## ACTIVITY:
Your answer should be the lines below from the one with "Task: Click the Conhecimento book icon" to the one with "2192x1133 pixels.", both included, given again exactly and with nothing added.

## SUPPLIED DATA:
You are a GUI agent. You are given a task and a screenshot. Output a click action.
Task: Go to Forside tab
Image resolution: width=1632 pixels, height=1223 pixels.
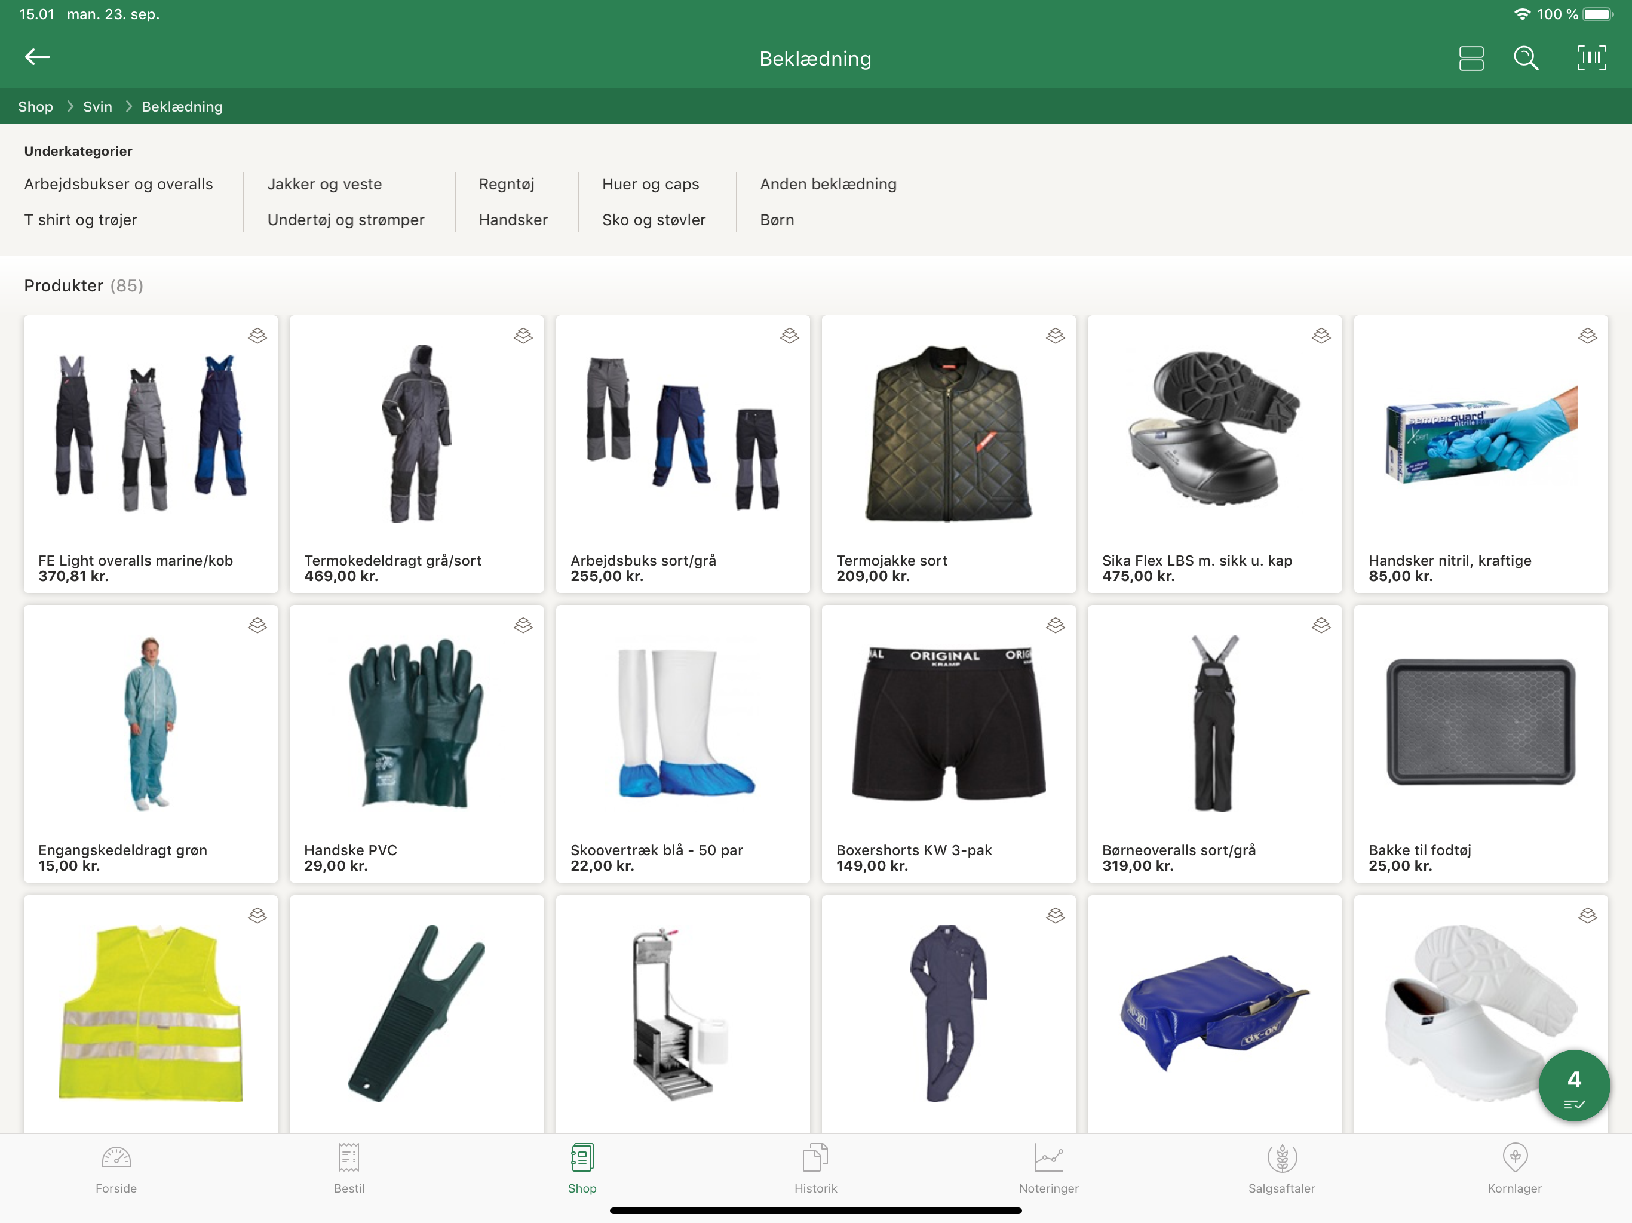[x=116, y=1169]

==

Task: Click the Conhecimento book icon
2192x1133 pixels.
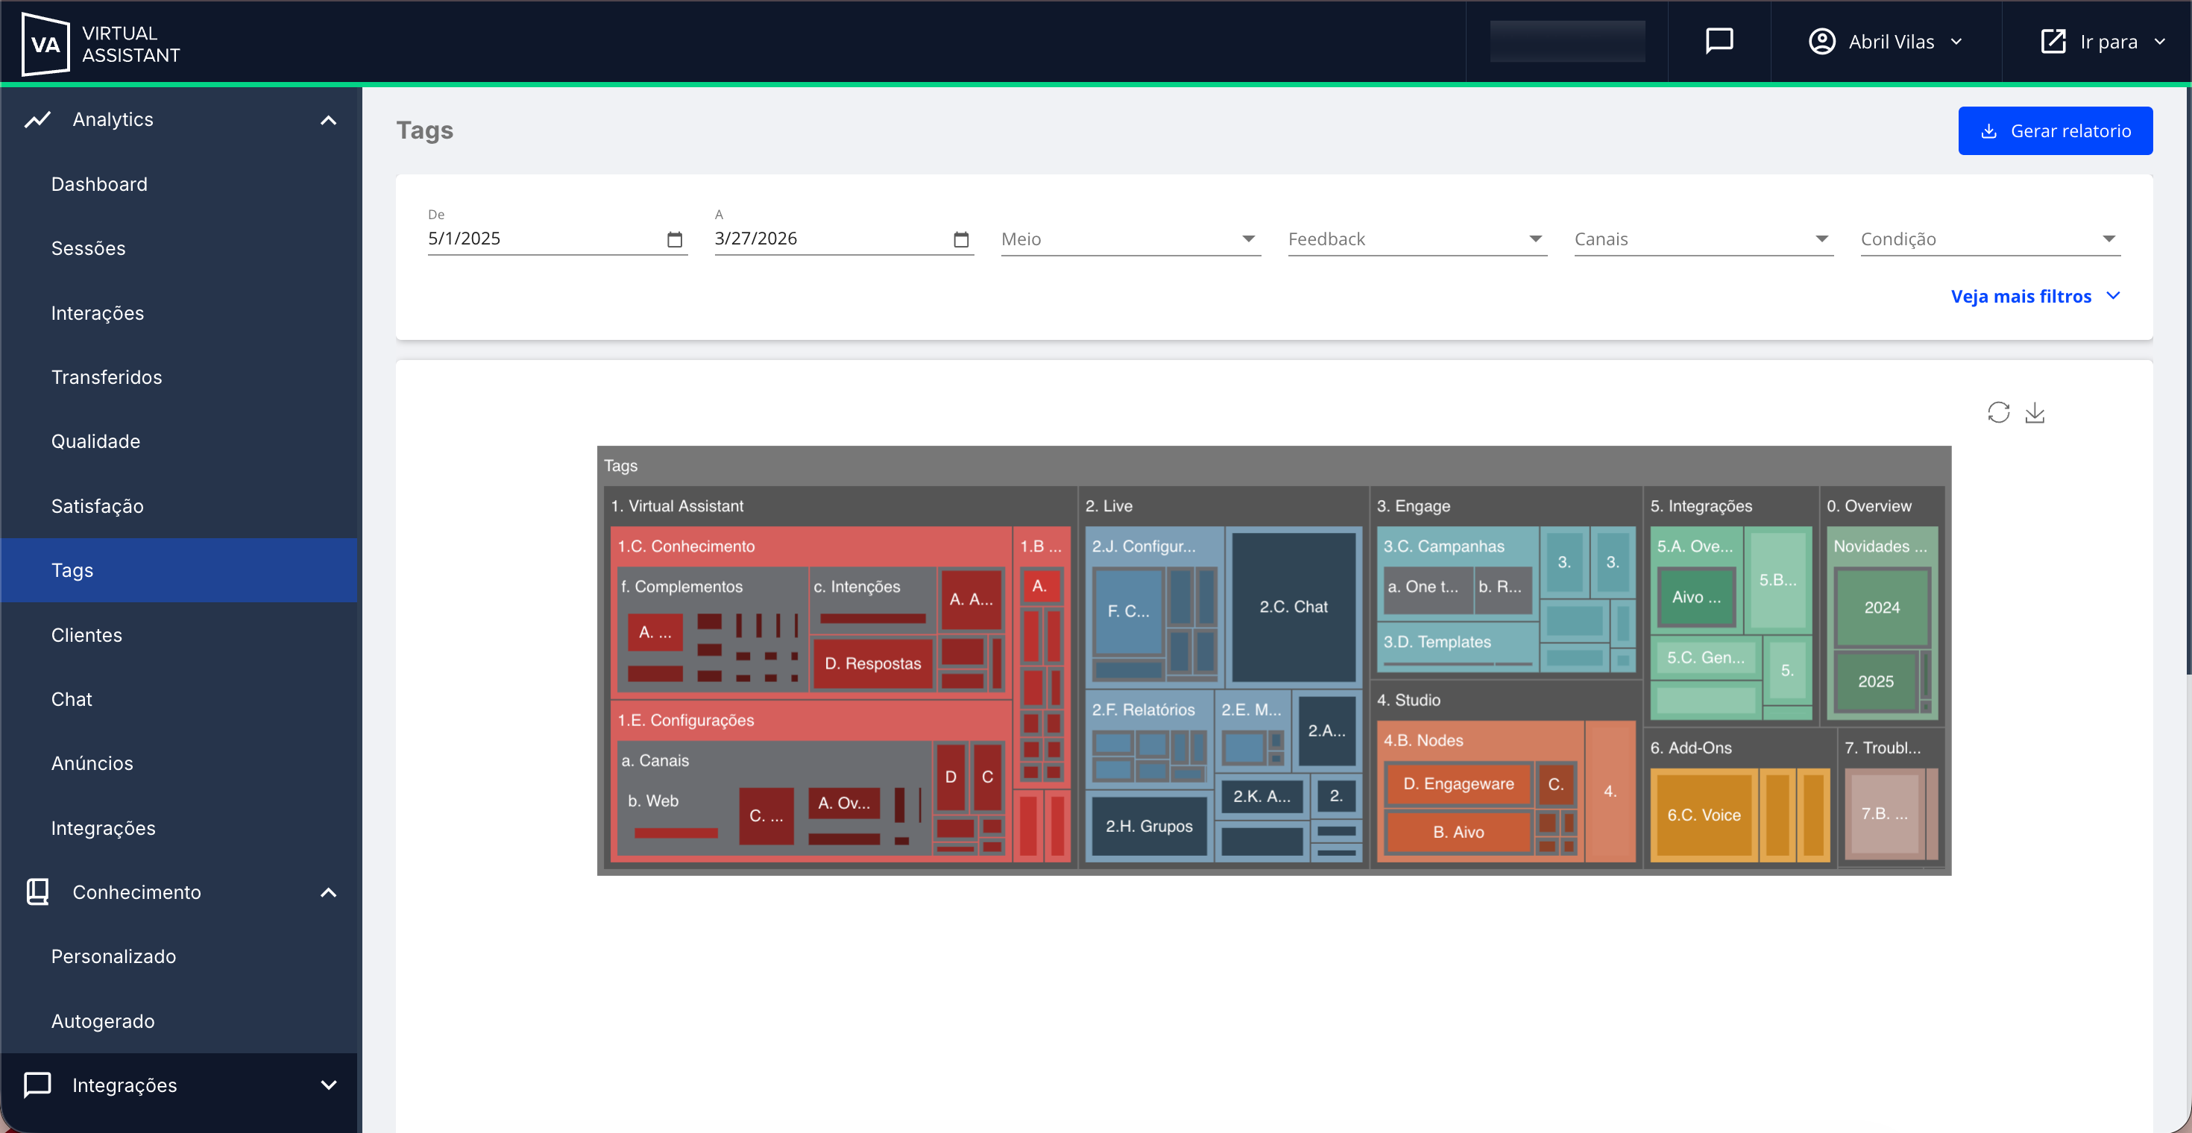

--

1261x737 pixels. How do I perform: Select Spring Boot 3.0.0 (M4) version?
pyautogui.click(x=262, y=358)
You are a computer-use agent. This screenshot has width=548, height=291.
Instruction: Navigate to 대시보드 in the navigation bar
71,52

## EXERCISE ANSWER:
Task: Click the Conhecimento book icon
2192x1133 pixels.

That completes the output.